* [Excerpt to read]:

* * *

In relation to the effect of the
corona crisis on economic activity, Abir reviewed the shut-down rate in each of
the principle industries according to Bank of Israel assessments, the strong
impact of the crisis on the labor market, the significant impact on the weaker
sections of the population, the increase in the unemployment rate, and the
massive amount of workers being put on unpaid leave. Abir discussed the effect of the government
programs and the gradual return to work of employees (Slides 7 and 8).
Abir noted that the special
nature of the crisis and the need to set economic policy in a constantly fluid situation
emphasized the Bank’s need for rapid information that could illustrate the
needs of the public and of the economy in real time, and enable policy-making
accordingly. In view of this, the Bank
developed a series of “rapid indicators”, including: credit card expenses in
various industries based on data from Shva—which makes it possible to identify
the negative impact in each industry; reports on public movement trends, based
on data from Google and Apple; and data on electricity consumption, from the
Israel Electric Company (Slides 11 and 12).
He also discussed the steadfast,
active, ad rapid monetary policy management by the Bank of Israel during the
corona crisis, in view of the sharp declines in the markets, the increasing
costs of credit in the economy, and the liquidity distress in the markets. The purpose of such policy management was to
minimize the extent of damage to the economy and to put it back on track. Abir noted that the Bank of Israel’s activity
beyond monetary policy focused on two other central issues: credit and
payments, and economic advice to the government (Slide 17). As part of the assistance to the economy in
dealing with the crisis, Abir noted that the development of significant exposure
on the part of institutional investors to foreign derivatives, alongside
demands for collateral on the part of foreign parties with whom the
institutional investors carried out transactions against existing positions led
to a shortage of dollars in the economy.

* * *

* [Data rows]:
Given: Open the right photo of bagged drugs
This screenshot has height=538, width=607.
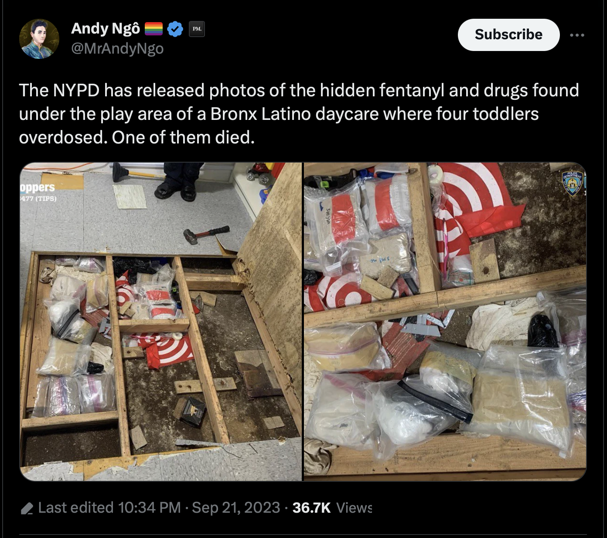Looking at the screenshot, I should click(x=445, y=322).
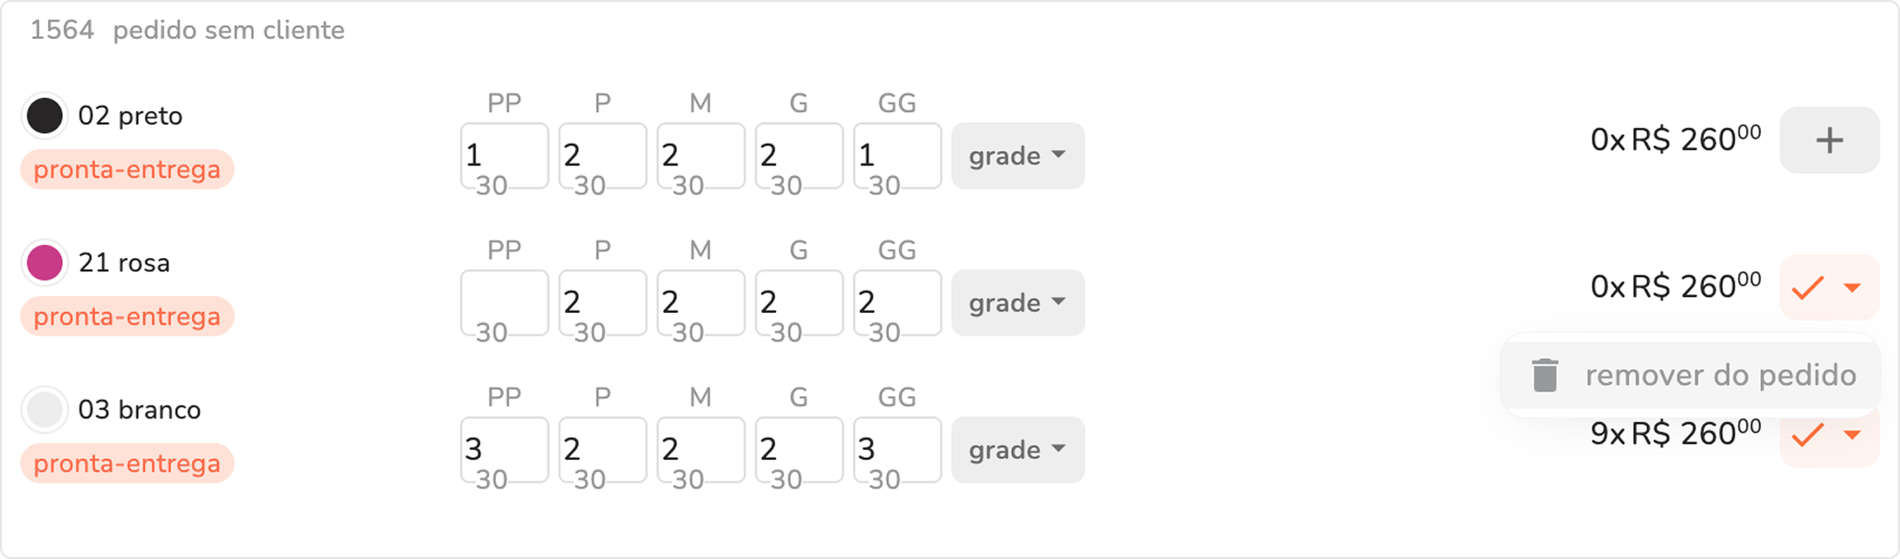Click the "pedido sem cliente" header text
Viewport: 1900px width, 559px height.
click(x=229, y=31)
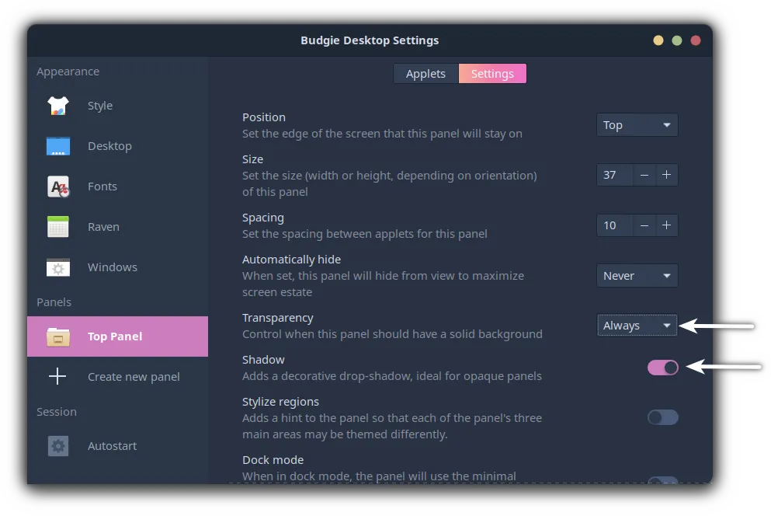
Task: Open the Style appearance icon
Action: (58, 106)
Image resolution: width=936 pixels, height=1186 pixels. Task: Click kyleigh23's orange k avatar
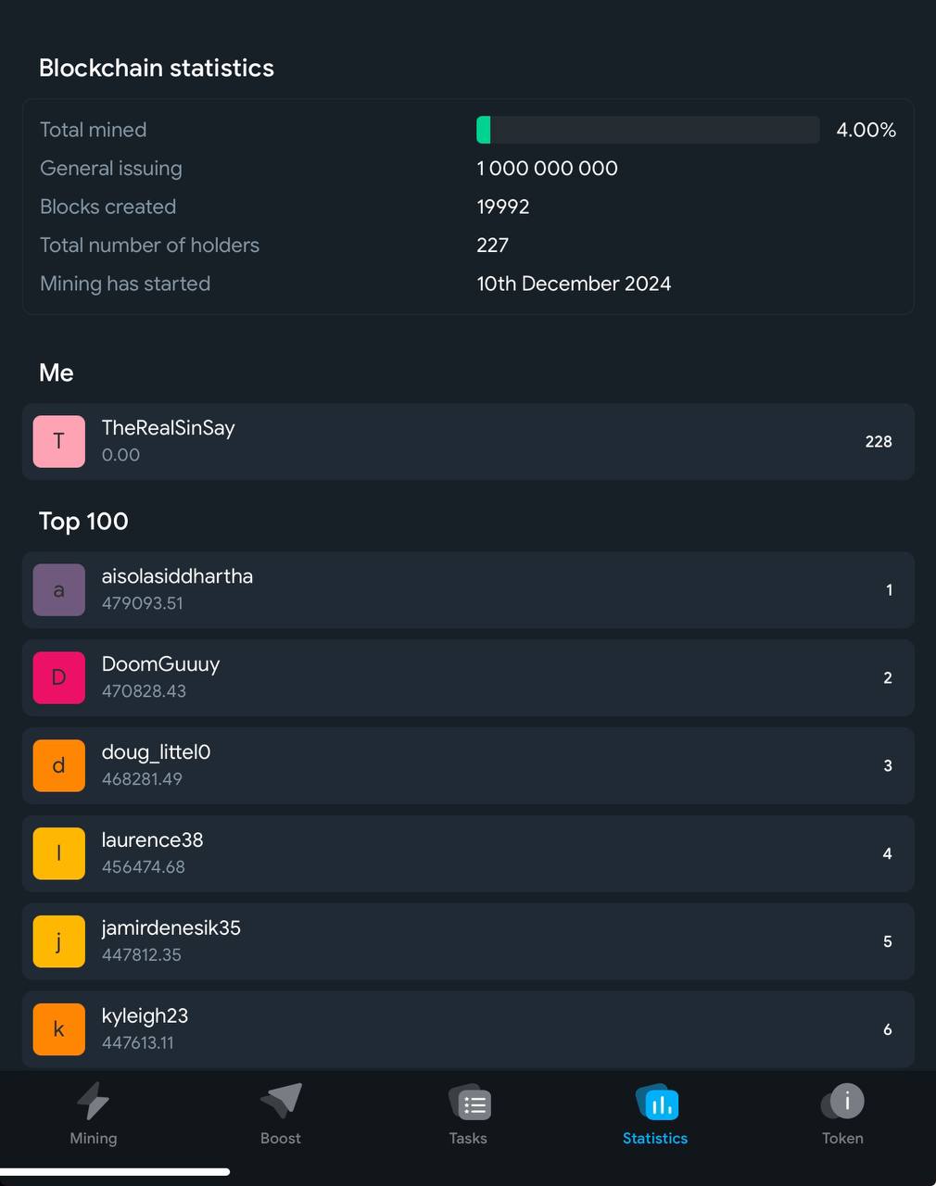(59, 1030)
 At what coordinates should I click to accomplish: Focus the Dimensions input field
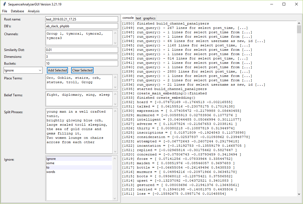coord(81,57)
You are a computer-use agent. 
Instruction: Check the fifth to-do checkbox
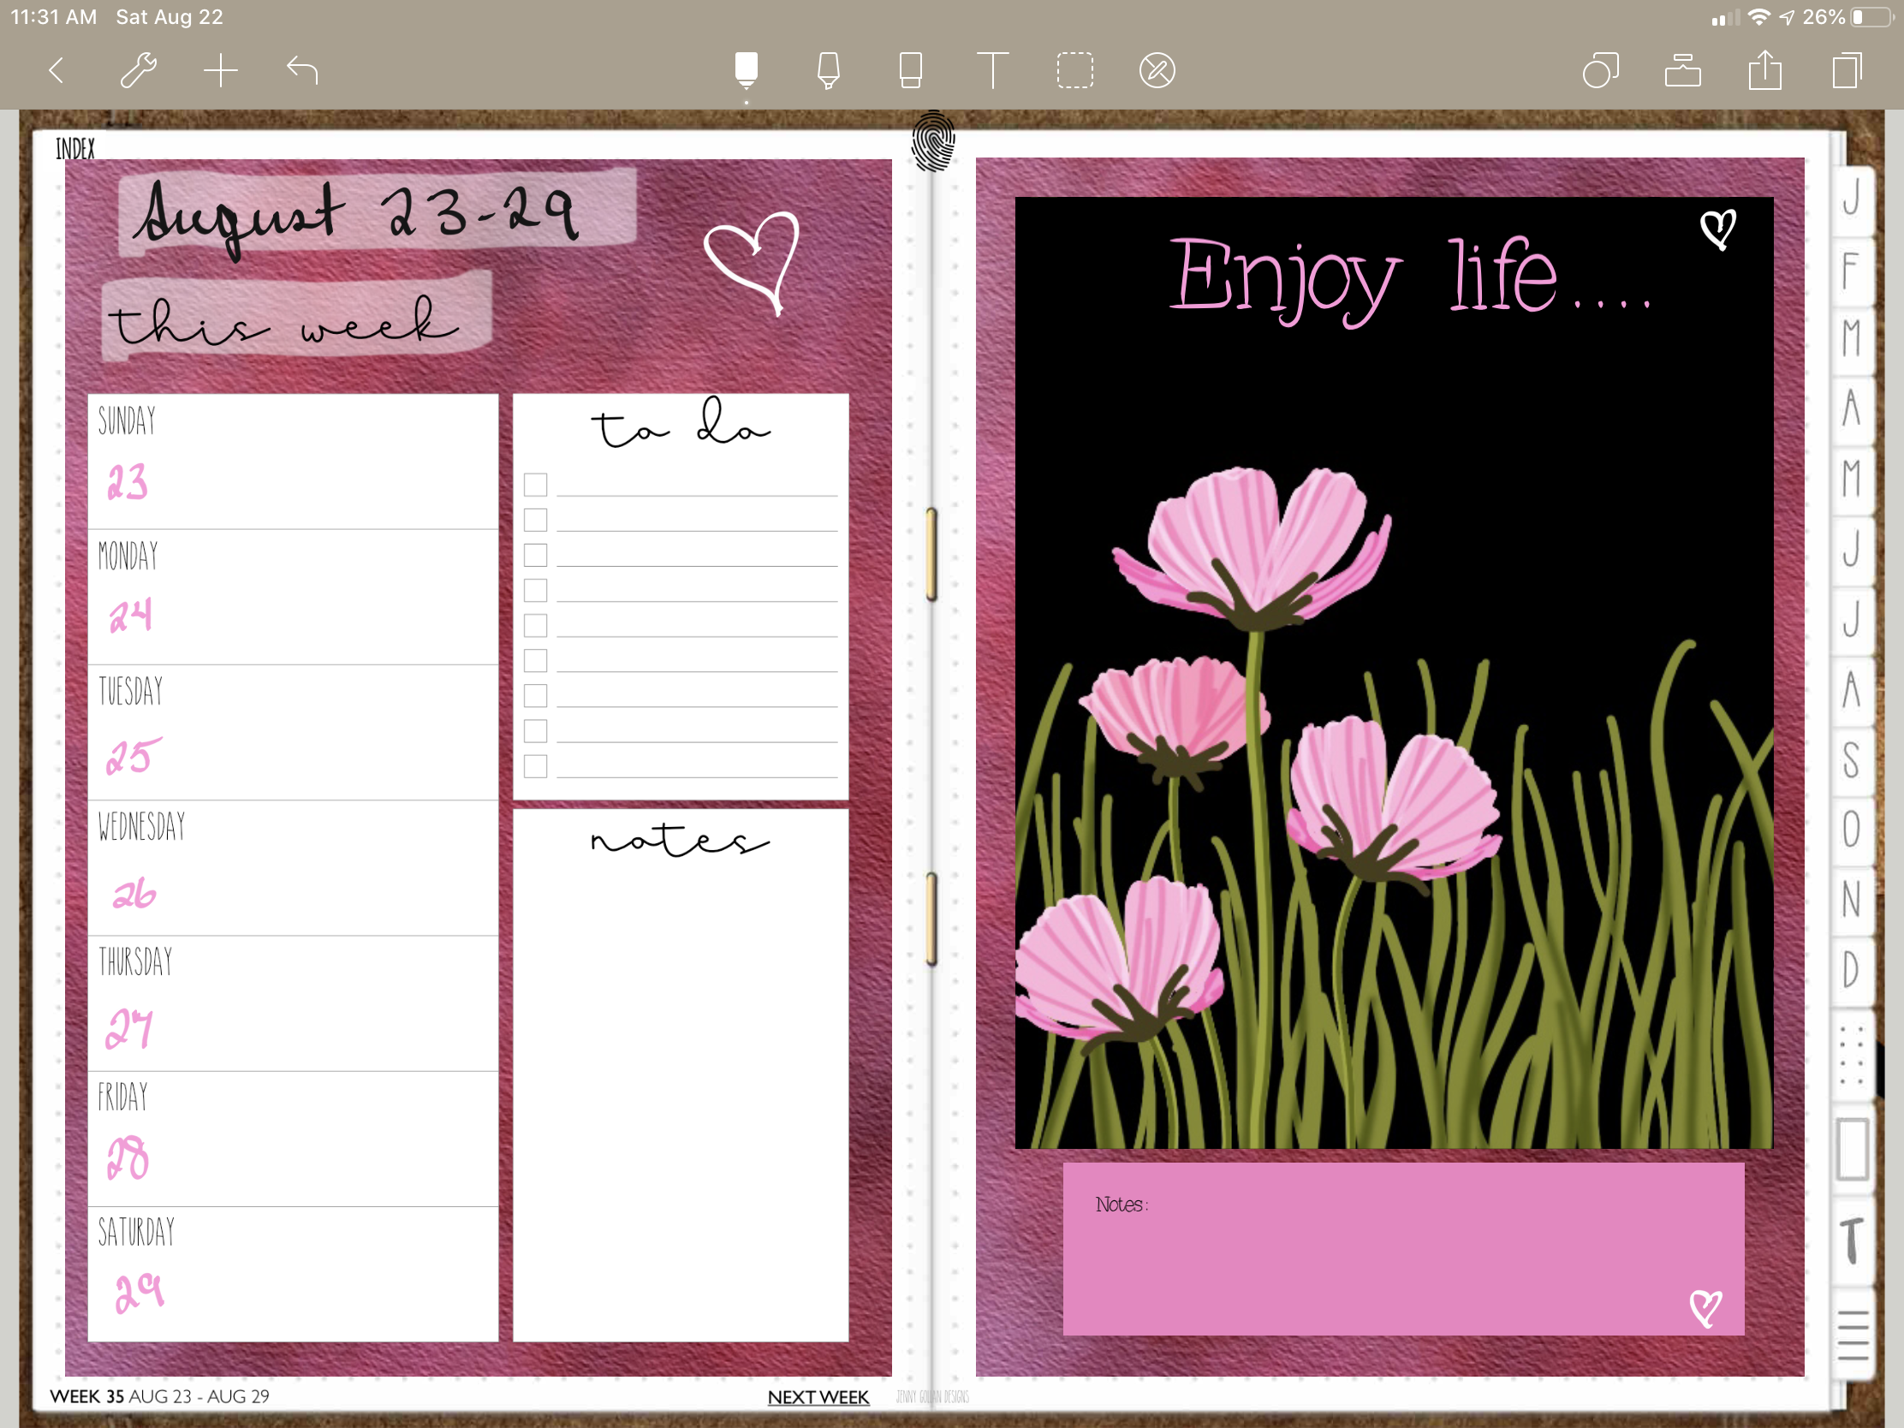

* * *

* [Exercise details]:
Extend the passage on the Bank of Israel's response to the corona crisis, picking up right after its final sentence about the shortage of dollars in the economy.

* [Task response]:
This required immediate involvement by the bank of Israel to help
prevent a further deterioration in the dollar/shekel swap market. The situation in Israel relating to this
market was more unusual than in most of the world. Abir noted that the liquidity that was
supplied to the foreign exchange market is temporary, and that the Bank of
Israel expects market participants to arrange things so that they are not
exposed in the same manner to dollar financing needs.
The Bank of Israel also
identified a liquidity problem in government bonds, which had an effect on the
higher cost of credit in the economy.
Here too, the Bank of Israel chose to act aggressively and committed to
purchase about NIS 50 billion in government bonds—three times as much as the
Bank’s intervention in the 2008–9 crisis.
Abir noted that the Bank’s high foreign exchange reserves are what
enable these aggressive actions, and that they are a strategic asset for the
Israeli economy. In addition, if the
crisis worsens, the Bank has the ability to increase the existing programs or
to implement new ones such as the purchase of corporate bonds should it be
necessary (Slides 19–24).
In his conclusion, Abir discussed
the challenges to the economy looking forward.
A significant challenge is the deficit in the state budget in the coming
years, and the need to return to a path that will enable a reduction in the
debt-to-GDP ratio, which has increased due to the crisis, once it is shown that
the state of the economy has returned to strength (Slides 26 and 27). In this context, Abir noted that the
government now has very easy financial terms for financing its debt (Slide 28).